The mainstream South African music industry has often been criticised, and rightly, over the years for not paying enough attention to significant portions of the country’s musical history, especially in the CD era when crate-digging for forgotten and, better still, previously undiscovered gems became something of a cottage industry in other parts. There were exceptions, of course, few and scattered though they were, with a golden Gallo (and, to a lesser extent, Teal) period making use of the extraordinary historical expertise and enthusiasm of archivist Rob Allingham, who it has always seemed has forgotten more local musical history than most of the rest of the industry ever knew … and Allingham doesn’t forget much.

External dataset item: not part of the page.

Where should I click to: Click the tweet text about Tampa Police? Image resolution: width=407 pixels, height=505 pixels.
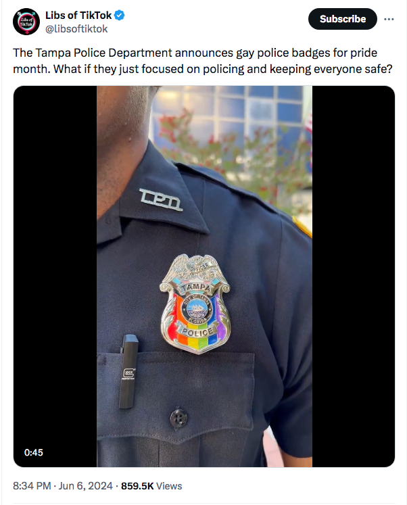tap(203, 61)
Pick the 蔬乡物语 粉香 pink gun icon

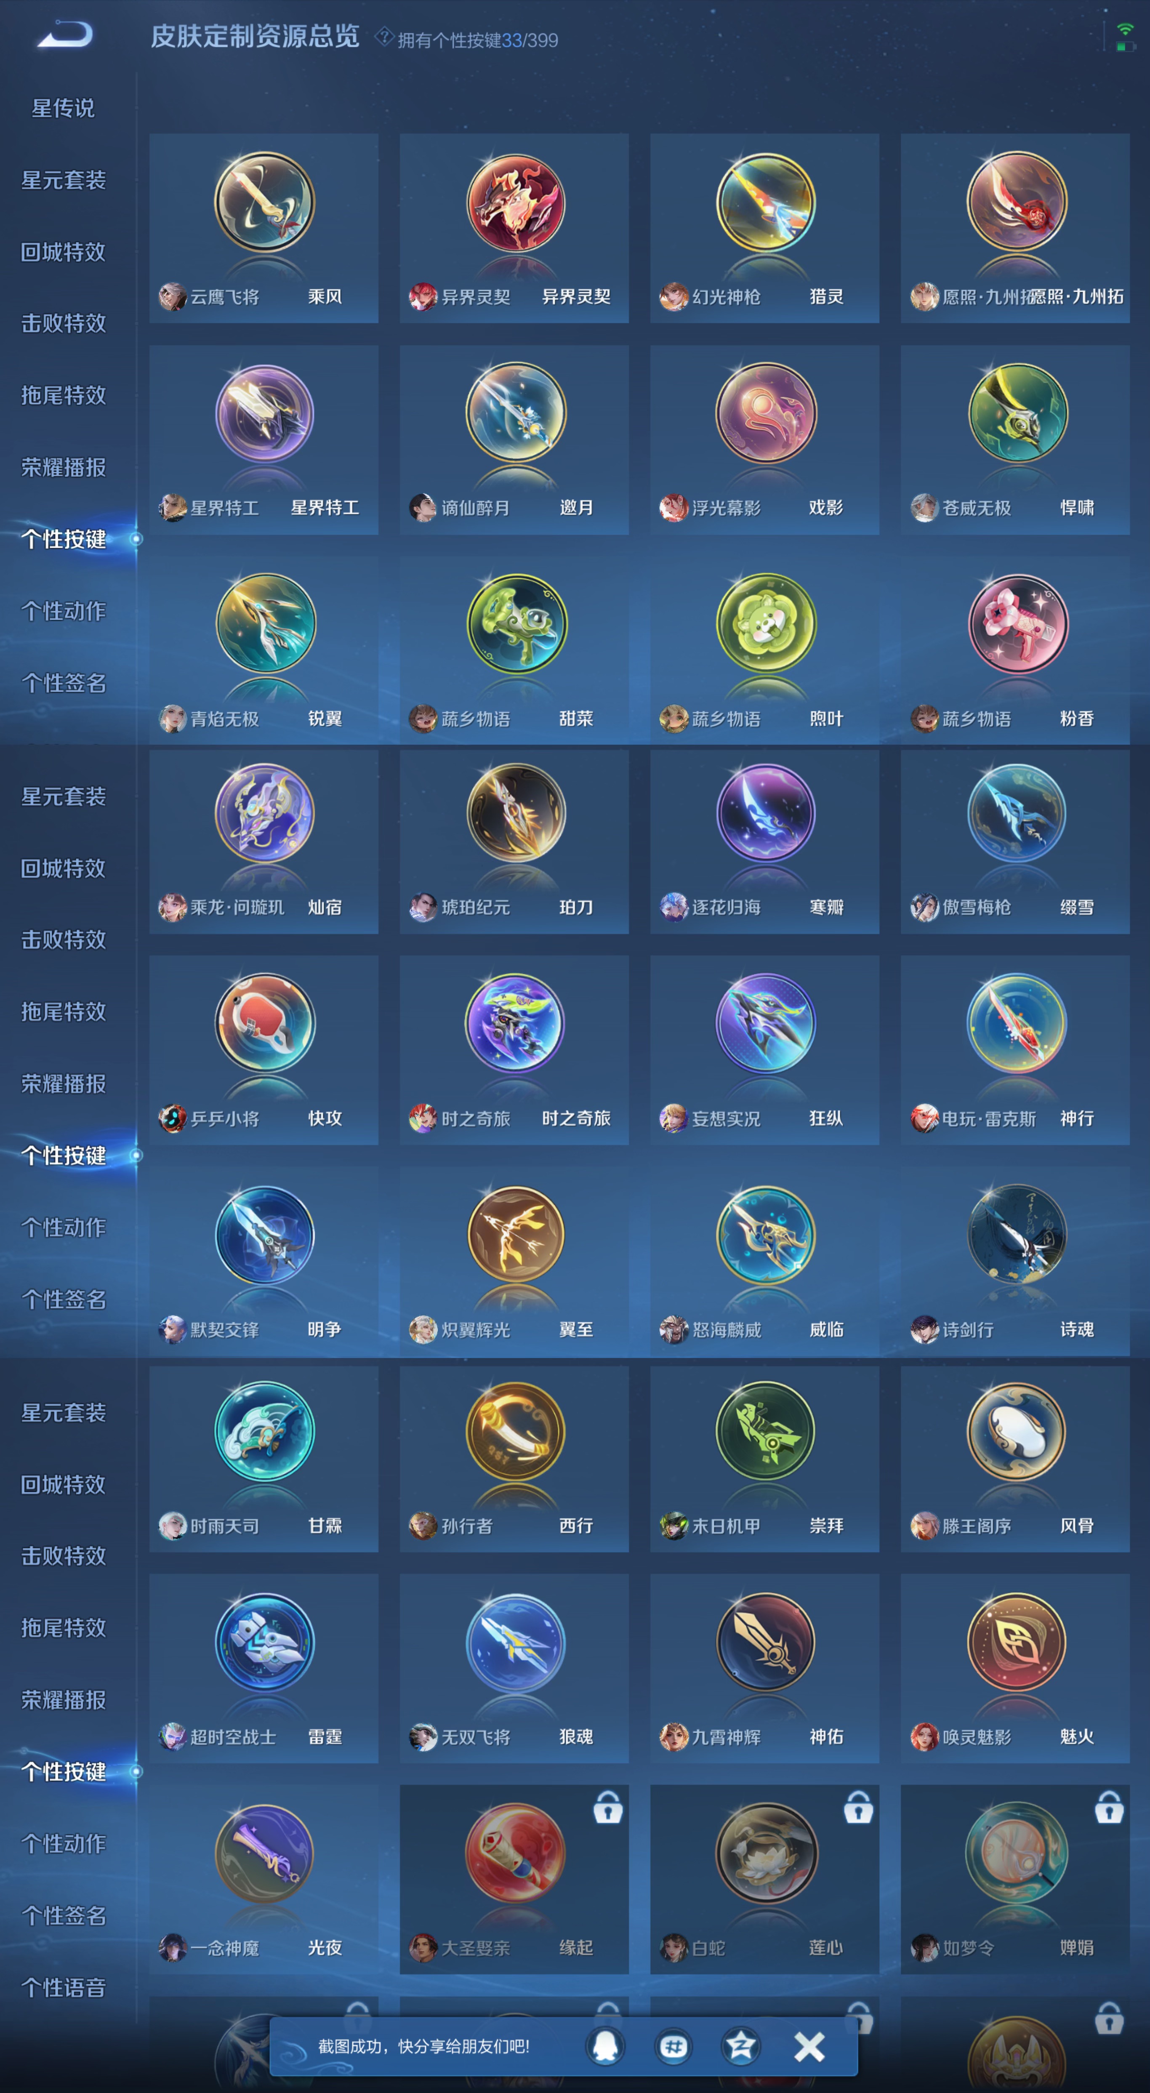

Which is where Matsuli Music comes in. Matsuli is an independent record label run from London by former South African Matt Temple and from Durban by Chris Albertyn and dealing mainly, though more recently by no means exclusively, in beautifully rejigged vinyl reissues of extremely rare South African albums. They call what they do the fight against forgetting, or even more accurately, perhaps, the fight against oblivion, which is no doubt where many, if not all, of their reissues would have ended up without their intervention. The title of their latest of 26 albums currently appearing on their Bandcamp page (https://matsulimusic.bandcamp.com/) pretty much tells that part of the story. It’s ‘Zulu Guitar Blues: Cowboys, Troubadours and Jilted Lovers 1950-1965’. But more of that later.
The record label grew out of the Electric Jive blogspot (https://electricjive.blogspot.com/), an internet resource where these inveterate collectors of old and dusty South African records and a couple of their mates posted music you basically couldn’t hear anywhere else, along with stories of the people who made it. It hasn’t been operating for a while but is still worth a visit.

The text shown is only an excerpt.